In fact, you can use your multimeter to measure this voltage. Place one probe at the positive terminal of the battery, and the other where the red wire meets the headlight. It will register 1 volt!
If you do the same for the headlight, you will calculate that it "uses up" 10 volts. (Because V=IxR, 10 volts = 5 amps times 2 ohms!)
Do this a third time for the last element, the black wire, and you find that it uses up 1 volt. (Because V=IxR, 1 volt = 5 amps times 0.2 ohms!)
Now go back and add up all the voltage that was "used up" by the circuit:
Red wire (0.2 ohms) 1 volt used Headlight (2 ohms) 10 volts used Black wire (0.2 ohms) 1 volt used ---------------------------------------- For a total of 12 volts!!!!!

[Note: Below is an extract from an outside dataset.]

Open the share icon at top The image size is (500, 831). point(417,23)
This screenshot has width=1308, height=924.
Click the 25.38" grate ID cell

This is no accident. This always works (although it can get complicated with branching circuits). In fact, it has a name: Kirchoff's voltage law (or KVL for short). Its the law, so don't break it.
Why is this useful?
Well, you might not be running around your bike with a multimeter and calculator to figure things out, but a general understanding of why this works WILL make it easier for you to figure out what's going on with your bike's electrical system.
If you have a bad connector in one of your circuits (like the headlight), this connector might be adding resistance to that particular loop.

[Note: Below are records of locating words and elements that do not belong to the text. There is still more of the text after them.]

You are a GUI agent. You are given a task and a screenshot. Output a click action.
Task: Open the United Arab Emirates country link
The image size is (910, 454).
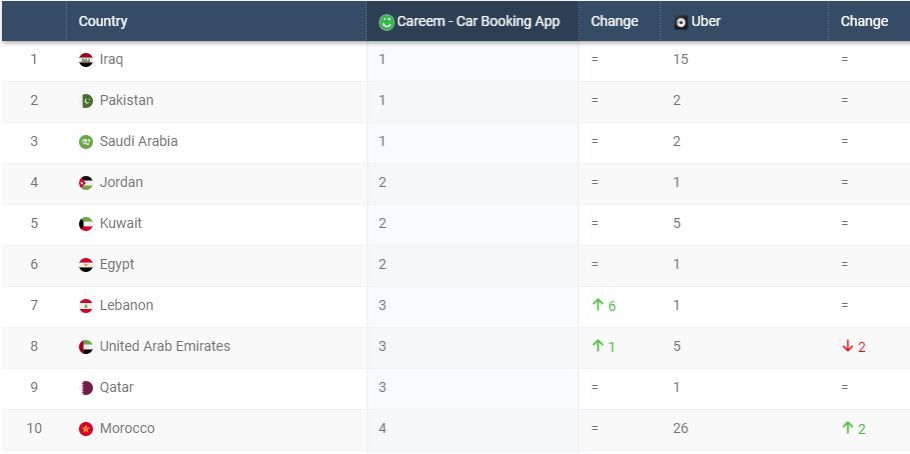point(165,346)
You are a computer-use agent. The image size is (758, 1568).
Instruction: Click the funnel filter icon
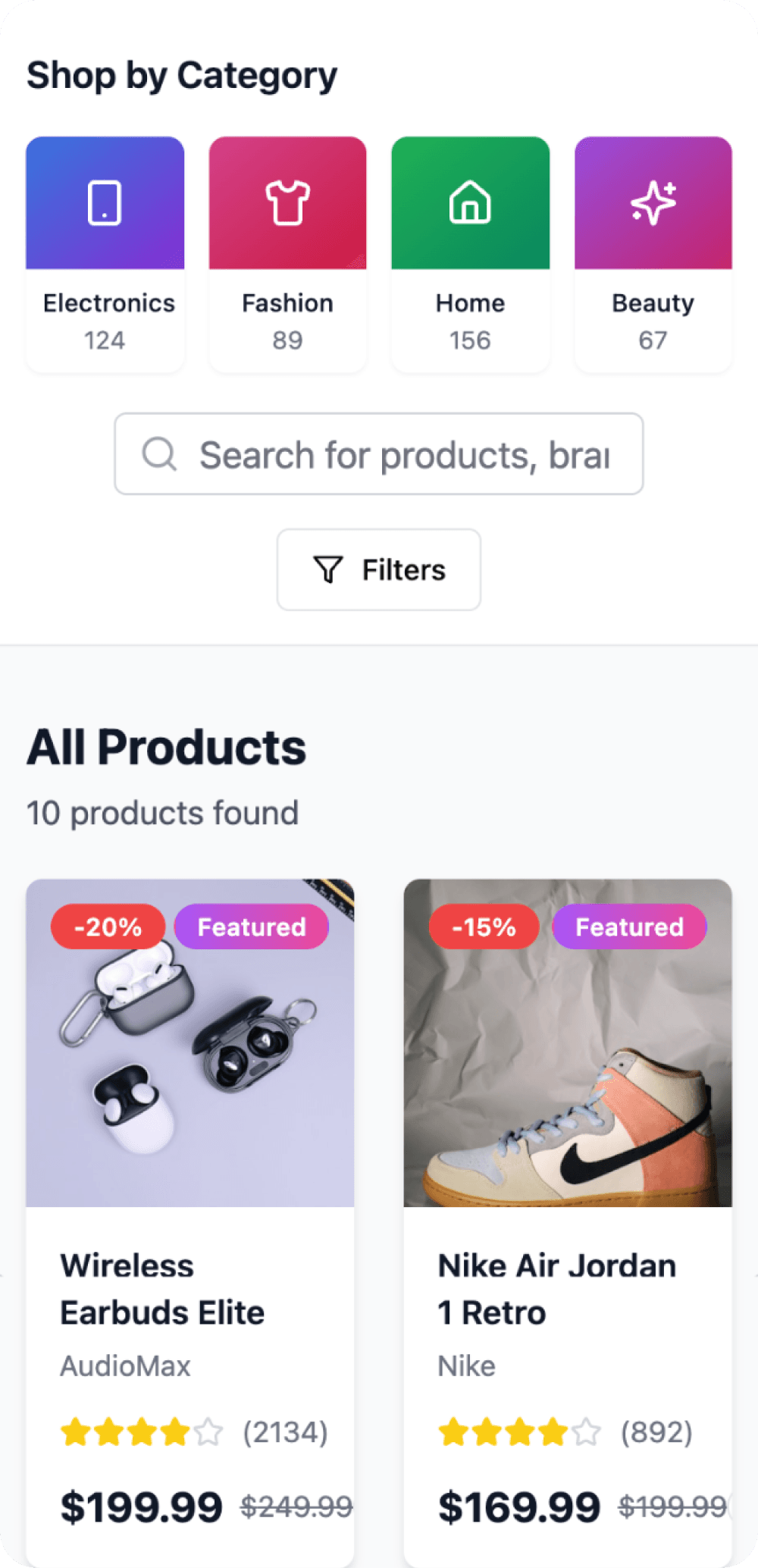coord(328,569)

Not only connectors, but also bad switches, fuses, and wires themselves can add resistance to the loop!
As you saw earlier, adding resistance will reduce the amount of current that flows through the loop.
The added resistance will also "use up" some of the voltage, so that the thing that you are trying to get electricity to will get less volts.

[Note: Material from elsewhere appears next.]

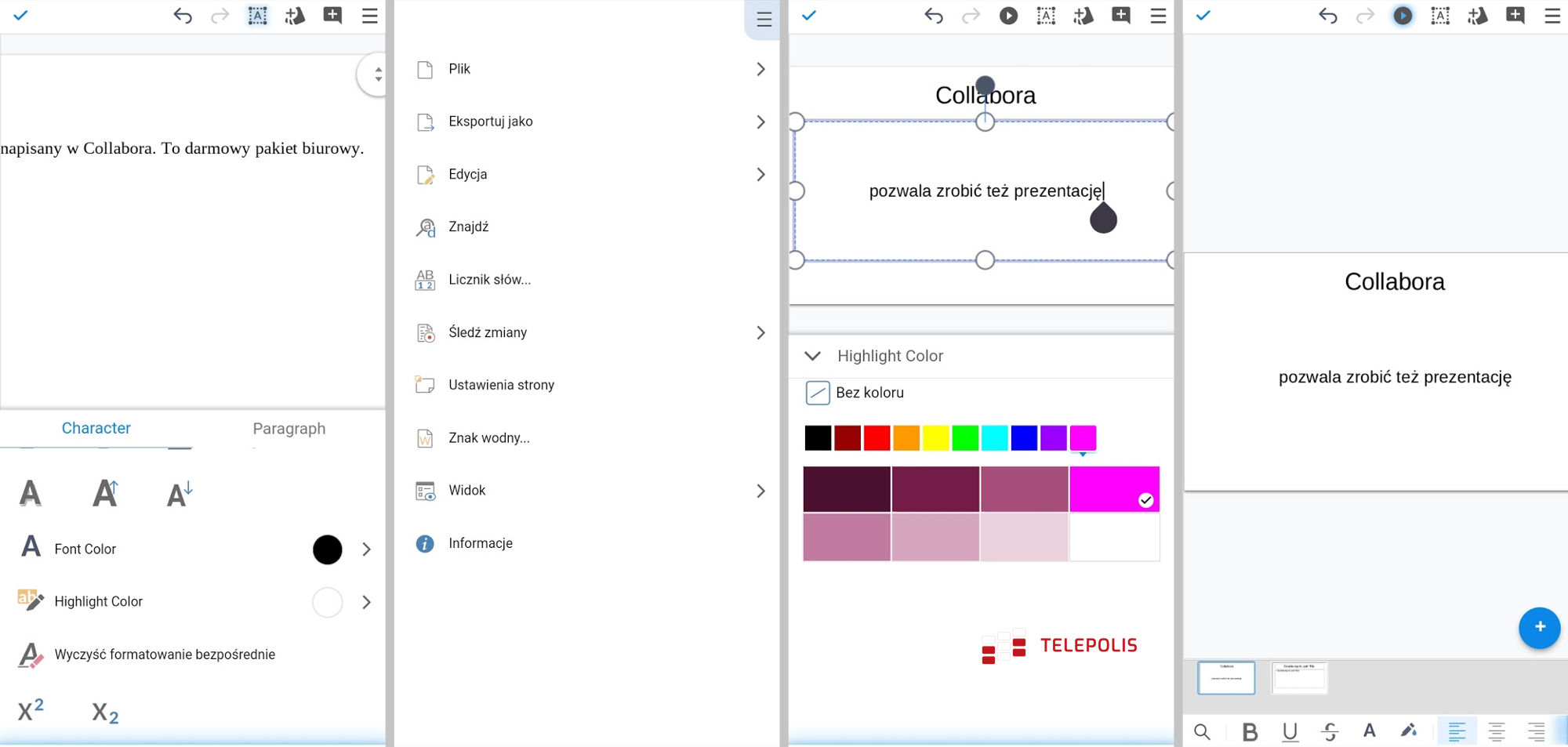Apply superscript X² formatting

tap(31, 710)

When the thing you are trying to get electricity to gets both less volts and less current, it gets less of what it needs. (Less oomph!)
Headlights will be dimmer, ignitions will not get enough "Oomph", and it will use less watts than it is designed for!
Use your multimeter to track these things down!
How to use your multimeter to track these things down:
Lets say, for example, that you want to know if your ignition is getting all the "oomph" it needs to run properly. (This is a very common problem.)
Ok, so the ignition, as you know, gets its electricity from the positive terminal of the battery. You also know, that it returns its power to the negative terminal of the battery. The question you are trying to answer is: How much voltage is getting used up on the way to and on the way back from the ignition.
With your multimeter set to measure "volts," and your bike running, you place one lead on the positive terminal of the battery, and the other on the ignition, where the power comes in. (Conveniently, this happens to be the big red wire on the ignition.)
Now, look at the multimeter, it will tell you how much voltage is getting used up on the way to the ignition.
Do the same thing for the path back to the battery. Place one probe on the black wire that comes out from the ignition, and the other on the negative terminal of the battery. This shows you how much voltage is getting used up on the way back to the battery.
If, for example, you find that you loose 2 volts on the way to the ignition, and 0.5 volts on the way back, you know you have a problem. The more serious problem is obviously on the way to the ignition. This means there is some unwelcome resistance on the way to the ignition. Suspect connector corrosion first (see the FAQ), but it could also be switches or wires.
Always remember to measure both the "to" and "from" paths. Because a loose or bad ground connection can also cause a problem.
[Tip: In this example, if you don't find much voltage getting used up (less than a volt or so altogether), and you are still having trouble with your ignition, check that the battery voltage is high enough. Then you can suspect things like ignition coils, wires, etc. In no time you'll be tracking down, and fixing resistive drops all over the place, and your bike will love you for it.]